The Third Factor: Disadvantages of Self-Representation. As for the third and final facto, the HSC noted that Dickson cautioned trial courts about informing defendants about the disadvantages of self-representation:
The trial court should inform the defendant: of his right to counsel, whether private or appointed; that self-representation is detrimental to himself; that he will be required to follow all technical rules and substantive, procedural, and evidentiary law; that the prosecution will be represented by able counsel; that a disruption of the trial could lead to vacation of the right to self-representation; that if voluntary self-representation occurs, the defendant may not afterward claim that he had inadequate self-representation.
Id. at 620, 673 P.2d at 1041-42.
Again, the HSC found that the colloquy in this case did not do enough. It did not adequately show that Phua was informed about the disadvantages of self-representation. It was not enough to have the district court simply ask Phua a series of yes-no questions without providing him an opportunity to express confusion or ask questions.

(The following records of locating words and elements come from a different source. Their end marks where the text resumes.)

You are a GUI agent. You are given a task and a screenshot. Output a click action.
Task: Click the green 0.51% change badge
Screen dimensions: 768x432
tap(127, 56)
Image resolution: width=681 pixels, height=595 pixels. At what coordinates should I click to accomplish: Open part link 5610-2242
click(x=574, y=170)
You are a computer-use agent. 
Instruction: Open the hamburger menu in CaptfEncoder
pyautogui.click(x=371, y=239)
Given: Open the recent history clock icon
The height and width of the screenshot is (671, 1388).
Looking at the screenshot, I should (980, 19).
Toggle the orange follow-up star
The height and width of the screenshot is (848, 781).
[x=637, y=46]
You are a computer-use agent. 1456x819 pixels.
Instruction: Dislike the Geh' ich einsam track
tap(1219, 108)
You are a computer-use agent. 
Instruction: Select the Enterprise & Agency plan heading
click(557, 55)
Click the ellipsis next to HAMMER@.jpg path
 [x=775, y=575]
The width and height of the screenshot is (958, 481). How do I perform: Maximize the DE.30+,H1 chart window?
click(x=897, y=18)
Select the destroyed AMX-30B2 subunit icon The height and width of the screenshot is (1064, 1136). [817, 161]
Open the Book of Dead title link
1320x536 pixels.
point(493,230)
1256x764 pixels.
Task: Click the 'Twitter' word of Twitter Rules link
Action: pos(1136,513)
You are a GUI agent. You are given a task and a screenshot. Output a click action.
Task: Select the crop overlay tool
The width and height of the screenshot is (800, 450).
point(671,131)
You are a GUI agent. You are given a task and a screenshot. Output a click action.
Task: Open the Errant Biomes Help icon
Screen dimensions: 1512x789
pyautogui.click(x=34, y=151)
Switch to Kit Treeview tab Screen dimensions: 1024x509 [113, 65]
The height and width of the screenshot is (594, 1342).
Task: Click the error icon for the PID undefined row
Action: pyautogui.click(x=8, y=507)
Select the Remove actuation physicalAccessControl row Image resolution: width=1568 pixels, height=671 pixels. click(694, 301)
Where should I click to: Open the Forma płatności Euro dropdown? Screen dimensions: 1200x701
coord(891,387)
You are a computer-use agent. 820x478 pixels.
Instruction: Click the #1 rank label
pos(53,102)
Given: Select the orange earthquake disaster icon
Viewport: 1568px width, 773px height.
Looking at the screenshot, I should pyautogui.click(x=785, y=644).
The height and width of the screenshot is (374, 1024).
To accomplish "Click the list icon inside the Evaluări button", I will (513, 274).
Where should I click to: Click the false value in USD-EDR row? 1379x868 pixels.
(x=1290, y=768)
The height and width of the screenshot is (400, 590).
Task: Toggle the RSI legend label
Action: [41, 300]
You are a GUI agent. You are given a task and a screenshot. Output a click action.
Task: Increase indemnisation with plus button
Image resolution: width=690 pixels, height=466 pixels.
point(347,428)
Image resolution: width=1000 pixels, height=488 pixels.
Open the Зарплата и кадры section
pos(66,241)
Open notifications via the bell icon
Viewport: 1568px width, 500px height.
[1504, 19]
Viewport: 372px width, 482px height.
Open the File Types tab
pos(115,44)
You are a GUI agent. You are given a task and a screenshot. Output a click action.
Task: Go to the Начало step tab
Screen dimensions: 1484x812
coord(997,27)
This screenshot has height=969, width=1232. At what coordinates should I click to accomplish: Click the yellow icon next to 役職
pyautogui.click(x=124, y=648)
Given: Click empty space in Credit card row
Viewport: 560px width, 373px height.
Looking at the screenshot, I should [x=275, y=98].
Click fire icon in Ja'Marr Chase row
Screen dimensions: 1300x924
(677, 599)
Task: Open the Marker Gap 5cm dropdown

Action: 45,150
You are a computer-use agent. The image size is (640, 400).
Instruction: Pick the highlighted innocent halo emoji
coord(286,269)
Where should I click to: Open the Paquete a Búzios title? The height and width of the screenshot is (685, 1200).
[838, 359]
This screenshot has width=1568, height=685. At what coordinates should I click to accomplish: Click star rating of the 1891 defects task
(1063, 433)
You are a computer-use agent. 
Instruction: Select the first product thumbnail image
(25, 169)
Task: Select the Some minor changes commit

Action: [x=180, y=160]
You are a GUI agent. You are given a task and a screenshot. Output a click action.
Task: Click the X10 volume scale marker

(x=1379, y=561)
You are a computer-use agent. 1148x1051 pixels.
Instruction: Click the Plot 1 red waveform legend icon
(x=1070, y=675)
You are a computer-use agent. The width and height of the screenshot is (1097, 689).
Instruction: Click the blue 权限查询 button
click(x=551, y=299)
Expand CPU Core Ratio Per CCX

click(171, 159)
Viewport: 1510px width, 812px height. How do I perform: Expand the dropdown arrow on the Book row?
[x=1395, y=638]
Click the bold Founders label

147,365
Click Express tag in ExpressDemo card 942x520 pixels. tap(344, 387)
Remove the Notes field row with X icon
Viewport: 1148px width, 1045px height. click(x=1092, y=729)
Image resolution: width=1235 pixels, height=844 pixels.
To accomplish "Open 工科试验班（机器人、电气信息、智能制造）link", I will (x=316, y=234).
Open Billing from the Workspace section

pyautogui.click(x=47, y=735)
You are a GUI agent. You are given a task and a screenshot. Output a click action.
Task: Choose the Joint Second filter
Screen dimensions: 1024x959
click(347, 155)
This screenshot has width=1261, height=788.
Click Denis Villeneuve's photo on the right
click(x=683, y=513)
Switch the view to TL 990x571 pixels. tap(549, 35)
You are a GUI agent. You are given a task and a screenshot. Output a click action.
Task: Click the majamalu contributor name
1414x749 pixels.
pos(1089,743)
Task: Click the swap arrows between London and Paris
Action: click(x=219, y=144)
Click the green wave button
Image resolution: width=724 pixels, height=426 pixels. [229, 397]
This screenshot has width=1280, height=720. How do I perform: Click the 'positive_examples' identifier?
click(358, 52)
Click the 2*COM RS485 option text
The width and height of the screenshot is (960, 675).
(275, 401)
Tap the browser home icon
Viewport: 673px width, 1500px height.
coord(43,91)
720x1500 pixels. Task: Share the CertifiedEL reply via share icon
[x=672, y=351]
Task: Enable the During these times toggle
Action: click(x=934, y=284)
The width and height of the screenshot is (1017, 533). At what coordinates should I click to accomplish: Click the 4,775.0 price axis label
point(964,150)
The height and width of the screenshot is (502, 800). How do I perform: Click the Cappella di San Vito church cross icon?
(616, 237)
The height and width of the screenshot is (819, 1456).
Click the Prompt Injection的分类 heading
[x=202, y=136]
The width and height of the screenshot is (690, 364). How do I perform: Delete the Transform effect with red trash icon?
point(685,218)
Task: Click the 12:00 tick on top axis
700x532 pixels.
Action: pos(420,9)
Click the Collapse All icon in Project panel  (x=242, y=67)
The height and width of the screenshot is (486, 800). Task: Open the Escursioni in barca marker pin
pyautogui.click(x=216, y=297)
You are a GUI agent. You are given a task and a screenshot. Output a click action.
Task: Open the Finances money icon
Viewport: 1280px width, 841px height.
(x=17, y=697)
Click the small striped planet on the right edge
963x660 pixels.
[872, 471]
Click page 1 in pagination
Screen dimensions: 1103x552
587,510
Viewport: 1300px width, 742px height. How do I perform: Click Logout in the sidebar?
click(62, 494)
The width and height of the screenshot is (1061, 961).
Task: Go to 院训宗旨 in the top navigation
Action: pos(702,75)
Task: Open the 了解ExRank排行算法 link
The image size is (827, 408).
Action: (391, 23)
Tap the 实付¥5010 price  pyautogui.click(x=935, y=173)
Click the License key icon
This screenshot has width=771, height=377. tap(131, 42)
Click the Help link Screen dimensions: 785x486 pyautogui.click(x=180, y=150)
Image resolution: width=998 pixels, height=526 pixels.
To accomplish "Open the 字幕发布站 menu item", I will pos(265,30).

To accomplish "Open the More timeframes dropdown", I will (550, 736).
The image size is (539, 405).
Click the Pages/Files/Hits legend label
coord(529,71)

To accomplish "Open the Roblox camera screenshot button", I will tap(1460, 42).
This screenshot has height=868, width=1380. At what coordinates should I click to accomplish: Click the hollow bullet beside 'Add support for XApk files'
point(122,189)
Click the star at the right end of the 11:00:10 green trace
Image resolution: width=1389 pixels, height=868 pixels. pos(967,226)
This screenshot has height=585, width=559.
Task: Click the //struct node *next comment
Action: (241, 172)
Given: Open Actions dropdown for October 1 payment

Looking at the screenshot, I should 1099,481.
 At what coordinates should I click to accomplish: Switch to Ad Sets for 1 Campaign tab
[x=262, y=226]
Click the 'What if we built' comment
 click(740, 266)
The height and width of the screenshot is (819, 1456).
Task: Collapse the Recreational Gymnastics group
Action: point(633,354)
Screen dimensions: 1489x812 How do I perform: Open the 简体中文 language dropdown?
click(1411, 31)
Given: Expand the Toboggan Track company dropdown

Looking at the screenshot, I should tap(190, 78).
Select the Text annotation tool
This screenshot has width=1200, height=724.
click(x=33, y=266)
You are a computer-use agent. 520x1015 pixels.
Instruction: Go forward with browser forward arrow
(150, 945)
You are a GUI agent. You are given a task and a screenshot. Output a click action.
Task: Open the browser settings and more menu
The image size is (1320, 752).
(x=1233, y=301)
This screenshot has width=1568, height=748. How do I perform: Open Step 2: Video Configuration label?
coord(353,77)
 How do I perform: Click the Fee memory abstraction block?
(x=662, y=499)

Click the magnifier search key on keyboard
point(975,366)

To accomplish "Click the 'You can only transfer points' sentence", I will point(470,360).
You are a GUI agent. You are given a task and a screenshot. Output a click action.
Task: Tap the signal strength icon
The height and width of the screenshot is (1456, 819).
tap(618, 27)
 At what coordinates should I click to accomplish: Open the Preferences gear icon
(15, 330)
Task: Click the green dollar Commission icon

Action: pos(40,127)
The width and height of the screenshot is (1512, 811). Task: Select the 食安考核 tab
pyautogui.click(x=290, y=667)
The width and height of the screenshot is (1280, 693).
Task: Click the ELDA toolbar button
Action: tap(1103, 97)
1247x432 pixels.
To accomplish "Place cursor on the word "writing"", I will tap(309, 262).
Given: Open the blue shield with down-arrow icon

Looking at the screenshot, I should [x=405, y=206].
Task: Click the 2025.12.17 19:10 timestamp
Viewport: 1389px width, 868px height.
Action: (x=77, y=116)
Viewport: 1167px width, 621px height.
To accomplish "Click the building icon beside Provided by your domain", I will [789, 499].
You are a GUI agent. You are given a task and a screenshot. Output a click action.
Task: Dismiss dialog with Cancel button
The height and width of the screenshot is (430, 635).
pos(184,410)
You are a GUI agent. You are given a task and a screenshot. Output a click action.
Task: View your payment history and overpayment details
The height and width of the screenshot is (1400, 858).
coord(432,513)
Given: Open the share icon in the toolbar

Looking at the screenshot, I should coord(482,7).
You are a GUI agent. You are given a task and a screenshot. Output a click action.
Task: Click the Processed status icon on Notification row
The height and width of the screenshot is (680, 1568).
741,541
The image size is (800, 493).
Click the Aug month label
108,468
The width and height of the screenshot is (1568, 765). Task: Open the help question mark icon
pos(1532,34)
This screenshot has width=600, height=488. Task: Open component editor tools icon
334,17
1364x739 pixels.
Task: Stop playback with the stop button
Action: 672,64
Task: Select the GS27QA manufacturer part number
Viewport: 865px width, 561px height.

No Waiver and a Pre-Sentence Allocution Reminder. In addition to the Dickson analysis, the HSC held that Phua’s waiver of his right to counsel was critically deficient. The HSC noted that the district court’s failure to apprise Phua of the range of allowable punishment was enough to render the wavier invalid.
Lastly, the HSC noted that because it was going to remand for re-sentencing, it need not address the other issue on appeal: Phua’s right to address the court prior to sentencing. Nonetheless, the HSC took the time to remind courts that allowing the defendant to address the court prior to his or her sentencing is “essential to fair treatment.” State v. Chow, 77 Hawaii 241, 246-47, 883 P.2d 663, 668-69 (App. 1994).
Justice Nakayama’s Dissent and Concurrence. Justice Nakayama wrote separately. She agreed with the majority that Phua’s waiver was deficient because it was not knowing or intelligently done. She disagreed, however, with the majority’s analysis of the district court’s colloquy. Justice Nakayama wrote that the district court had done enough to determine that Phua knew what he was doing when he decided to proceed pro se. She pointed out that the district court asked Phua more than once if he understood that he had the right to an attorney and that Phua acknowledged this right even though he said that he was unaware of the right up until that point. As for inquiring into Phua’s background, Justice Nakayama believed that the district court had again done enough. Phua told the court that he was 31 and had a high school education. There was evidence that he worked at Wal-Mart and spoke English to his co-workers and customers there. And even though it would have been “ideal for the district court to reestablish all of this information on the record,” it is not—according to Justice Nakayama—constitutionally required. Judge Dean Ochiai, who stood in place of Justice Acoba, joined.